World crude oil prices by February 2000 were fluctuating around $30/bbl, nearly triple their levels of a year earlier.
For 2000, nevertheless, pipeline operating companies projected slightly less than 16,000 miles worldwide of crude oil, petroleum product, and natural gas pipeline construction to be completed. That level was essentially even with what OGJ had reported a year earlier.
Plans for construction beyond 2000 were off by slightly more than 14%.
For 2000 and beyond 2000, therefore, nearly 43,500 miles of crude oil, product, and natural gas pipeline were being planned, off by more than 10% from the combined near and long-term projections of a year earlier (Fig. 1; table).
With economic recovery evident in both Asia and Latin America, however, prospects for many projects OGJ regarded as too problematic to include in its numbers appeared likely to improve. There was even the glimmer of life apparent in a natural gas line from Alaska`s North Slope.
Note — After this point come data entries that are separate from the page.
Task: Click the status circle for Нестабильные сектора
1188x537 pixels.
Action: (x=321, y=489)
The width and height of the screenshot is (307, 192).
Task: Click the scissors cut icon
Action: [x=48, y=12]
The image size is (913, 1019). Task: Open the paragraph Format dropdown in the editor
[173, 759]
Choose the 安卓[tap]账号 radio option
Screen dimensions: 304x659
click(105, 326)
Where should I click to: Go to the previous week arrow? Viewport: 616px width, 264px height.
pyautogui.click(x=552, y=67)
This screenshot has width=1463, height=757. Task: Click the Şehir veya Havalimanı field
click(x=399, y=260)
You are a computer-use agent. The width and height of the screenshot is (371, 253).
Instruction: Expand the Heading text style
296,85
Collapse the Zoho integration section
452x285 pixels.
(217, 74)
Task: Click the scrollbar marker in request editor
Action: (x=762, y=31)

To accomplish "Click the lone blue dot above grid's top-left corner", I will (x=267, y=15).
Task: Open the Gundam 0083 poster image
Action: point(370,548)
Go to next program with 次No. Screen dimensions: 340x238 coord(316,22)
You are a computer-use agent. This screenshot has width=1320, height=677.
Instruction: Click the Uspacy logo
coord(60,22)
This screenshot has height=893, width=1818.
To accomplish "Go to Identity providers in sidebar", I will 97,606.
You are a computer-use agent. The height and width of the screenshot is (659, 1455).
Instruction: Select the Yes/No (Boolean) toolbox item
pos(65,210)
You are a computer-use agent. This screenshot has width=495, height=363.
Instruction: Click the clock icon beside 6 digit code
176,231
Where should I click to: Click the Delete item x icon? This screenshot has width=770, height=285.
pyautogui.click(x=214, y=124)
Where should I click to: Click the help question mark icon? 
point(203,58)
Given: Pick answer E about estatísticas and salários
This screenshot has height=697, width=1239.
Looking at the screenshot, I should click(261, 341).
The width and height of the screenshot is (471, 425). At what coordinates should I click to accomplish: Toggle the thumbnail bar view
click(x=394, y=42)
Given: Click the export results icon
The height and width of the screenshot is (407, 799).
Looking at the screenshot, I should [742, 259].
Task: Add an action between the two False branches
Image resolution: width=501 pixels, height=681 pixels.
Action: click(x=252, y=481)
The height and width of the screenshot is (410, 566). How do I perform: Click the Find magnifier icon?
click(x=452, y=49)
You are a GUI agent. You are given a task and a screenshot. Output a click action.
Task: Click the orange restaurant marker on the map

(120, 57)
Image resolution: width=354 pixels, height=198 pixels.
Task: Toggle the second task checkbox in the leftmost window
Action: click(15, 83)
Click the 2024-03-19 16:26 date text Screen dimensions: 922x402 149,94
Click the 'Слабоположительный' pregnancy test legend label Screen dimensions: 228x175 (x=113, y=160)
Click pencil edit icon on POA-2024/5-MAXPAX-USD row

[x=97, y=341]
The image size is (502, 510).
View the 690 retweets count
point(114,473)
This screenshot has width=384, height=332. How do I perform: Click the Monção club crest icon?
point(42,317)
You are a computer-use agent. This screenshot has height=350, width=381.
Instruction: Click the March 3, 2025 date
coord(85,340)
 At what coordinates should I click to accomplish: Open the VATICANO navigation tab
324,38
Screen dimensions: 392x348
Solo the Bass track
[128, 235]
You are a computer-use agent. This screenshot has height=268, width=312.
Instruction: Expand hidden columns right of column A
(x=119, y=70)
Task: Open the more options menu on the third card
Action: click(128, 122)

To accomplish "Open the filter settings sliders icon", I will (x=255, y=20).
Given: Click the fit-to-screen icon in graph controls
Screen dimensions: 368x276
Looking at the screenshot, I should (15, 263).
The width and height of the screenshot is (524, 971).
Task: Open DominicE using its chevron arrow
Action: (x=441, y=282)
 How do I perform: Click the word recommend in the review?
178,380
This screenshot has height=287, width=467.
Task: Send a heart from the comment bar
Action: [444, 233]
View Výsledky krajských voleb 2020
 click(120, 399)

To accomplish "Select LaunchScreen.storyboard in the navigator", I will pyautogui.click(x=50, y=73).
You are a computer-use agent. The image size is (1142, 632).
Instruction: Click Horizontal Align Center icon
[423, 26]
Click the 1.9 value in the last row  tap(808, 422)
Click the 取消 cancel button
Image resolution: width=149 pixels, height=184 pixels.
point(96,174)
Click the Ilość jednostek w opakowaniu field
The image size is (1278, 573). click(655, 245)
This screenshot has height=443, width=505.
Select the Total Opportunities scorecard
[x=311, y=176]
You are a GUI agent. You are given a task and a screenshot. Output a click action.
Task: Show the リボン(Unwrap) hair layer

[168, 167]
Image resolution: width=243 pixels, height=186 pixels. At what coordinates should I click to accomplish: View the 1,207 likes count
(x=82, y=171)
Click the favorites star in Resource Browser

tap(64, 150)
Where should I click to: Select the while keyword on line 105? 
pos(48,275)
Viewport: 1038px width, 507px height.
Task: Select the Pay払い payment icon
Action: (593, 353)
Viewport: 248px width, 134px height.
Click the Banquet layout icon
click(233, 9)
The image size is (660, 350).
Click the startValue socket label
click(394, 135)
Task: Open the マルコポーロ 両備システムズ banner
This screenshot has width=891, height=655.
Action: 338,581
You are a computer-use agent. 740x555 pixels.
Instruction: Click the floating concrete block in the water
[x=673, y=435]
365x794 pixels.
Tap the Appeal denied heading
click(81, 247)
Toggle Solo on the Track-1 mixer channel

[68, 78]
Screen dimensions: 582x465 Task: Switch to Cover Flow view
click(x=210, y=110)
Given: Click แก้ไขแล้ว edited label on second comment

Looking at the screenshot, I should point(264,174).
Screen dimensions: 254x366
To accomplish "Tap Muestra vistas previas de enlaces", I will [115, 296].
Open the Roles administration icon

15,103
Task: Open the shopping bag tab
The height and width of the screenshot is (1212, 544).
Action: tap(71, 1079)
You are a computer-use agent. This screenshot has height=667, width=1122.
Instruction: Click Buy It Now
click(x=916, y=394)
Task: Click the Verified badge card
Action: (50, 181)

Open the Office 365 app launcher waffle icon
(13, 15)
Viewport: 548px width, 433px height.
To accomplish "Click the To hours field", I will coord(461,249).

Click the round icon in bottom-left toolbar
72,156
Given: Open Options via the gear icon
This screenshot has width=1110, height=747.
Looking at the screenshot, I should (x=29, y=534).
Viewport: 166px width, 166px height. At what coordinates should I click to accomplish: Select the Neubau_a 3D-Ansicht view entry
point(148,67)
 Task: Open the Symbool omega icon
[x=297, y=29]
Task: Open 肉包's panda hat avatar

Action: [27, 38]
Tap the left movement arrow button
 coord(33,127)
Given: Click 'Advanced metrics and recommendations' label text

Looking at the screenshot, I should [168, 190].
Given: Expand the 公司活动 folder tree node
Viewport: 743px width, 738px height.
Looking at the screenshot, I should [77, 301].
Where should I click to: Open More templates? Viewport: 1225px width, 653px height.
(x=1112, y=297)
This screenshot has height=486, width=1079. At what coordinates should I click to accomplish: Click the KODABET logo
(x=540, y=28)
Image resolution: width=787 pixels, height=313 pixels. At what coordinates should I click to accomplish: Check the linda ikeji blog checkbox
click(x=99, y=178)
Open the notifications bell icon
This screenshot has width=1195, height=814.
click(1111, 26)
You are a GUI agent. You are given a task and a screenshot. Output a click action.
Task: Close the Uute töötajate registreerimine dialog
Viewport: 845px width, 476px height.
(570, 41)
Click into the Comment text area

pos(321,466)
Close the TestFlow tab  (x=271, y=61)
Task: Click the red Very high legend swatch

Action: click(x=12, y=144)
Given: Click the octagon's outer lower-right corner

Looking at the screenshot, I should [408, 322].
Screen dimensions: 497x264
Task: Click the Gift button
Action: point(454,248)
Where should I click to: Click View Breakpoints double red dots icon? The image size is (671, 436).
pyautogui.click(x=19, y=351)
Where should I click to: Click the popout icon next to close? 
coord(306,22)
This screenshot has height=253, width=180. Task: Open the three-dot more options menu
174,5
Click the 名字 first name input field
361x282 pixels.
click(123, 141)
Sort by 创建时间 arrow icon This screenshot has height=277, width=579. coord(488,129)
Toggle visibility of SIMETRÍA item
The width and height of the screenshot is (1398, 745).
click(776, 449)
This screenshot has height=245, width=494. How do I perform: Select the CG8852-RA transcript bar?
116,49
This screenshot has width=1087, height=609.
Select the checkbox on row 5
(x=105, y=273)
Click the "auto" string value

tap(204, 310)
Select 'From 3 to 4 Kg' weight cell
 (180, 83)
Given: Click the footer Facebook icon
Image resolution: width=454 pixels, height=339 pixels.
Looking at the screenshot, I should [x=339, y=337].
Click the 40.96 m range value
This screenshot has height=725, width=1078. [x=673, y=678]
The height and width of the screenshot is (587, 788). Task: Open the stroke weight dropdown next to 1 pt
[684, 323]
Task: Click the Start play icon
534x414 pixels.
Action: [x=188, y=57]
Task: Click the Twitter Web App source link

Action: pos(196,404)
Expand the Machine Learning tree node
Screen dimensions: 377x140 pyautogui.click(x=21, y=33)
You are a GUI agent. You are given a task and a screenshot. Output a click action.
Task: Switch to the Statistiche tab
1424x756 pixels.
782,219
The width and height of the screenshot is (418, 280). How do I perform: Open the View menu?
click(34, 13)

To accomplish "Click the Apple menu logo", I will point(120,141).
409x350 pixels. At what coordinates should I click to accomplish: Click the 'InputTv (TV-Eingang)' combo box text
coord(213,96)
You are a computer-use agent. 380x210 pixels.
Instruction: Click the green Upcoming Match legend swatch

During 2000, major volumes of Canadian natural gas were to begin flowing into the US Midwest, pushing to completion many ancillary projects south of the border. At the same time, gas from offshore eastern Canada was to begin moving in growing volumes to the US Northeast.
The possibility loomed of a surplus of deliverability to those two markets, however, especially if the long-running US economic boom lost steam or weather patterns in the regions continued warmer than historically normal.
Elsewhere, gas grids evolved in both Latin America and Europe.
Bases, costs
For 2000 only, companies indicated plans to complete nearly 16,000 miles of oil and gas pipeline worldwide at a cost of more than $17.6 billion. For 1999 only, companies had predicted nearly 17,000 miles at more than $20 billion.
For projects completed after 2000, companies expected to spend a further $30.2 billion to lay nearly 27,500 miles of line. In 1999, when these companies looked beyond 1999, they expected to lay more than 32,000 miles at a cost of nearly $40 billion.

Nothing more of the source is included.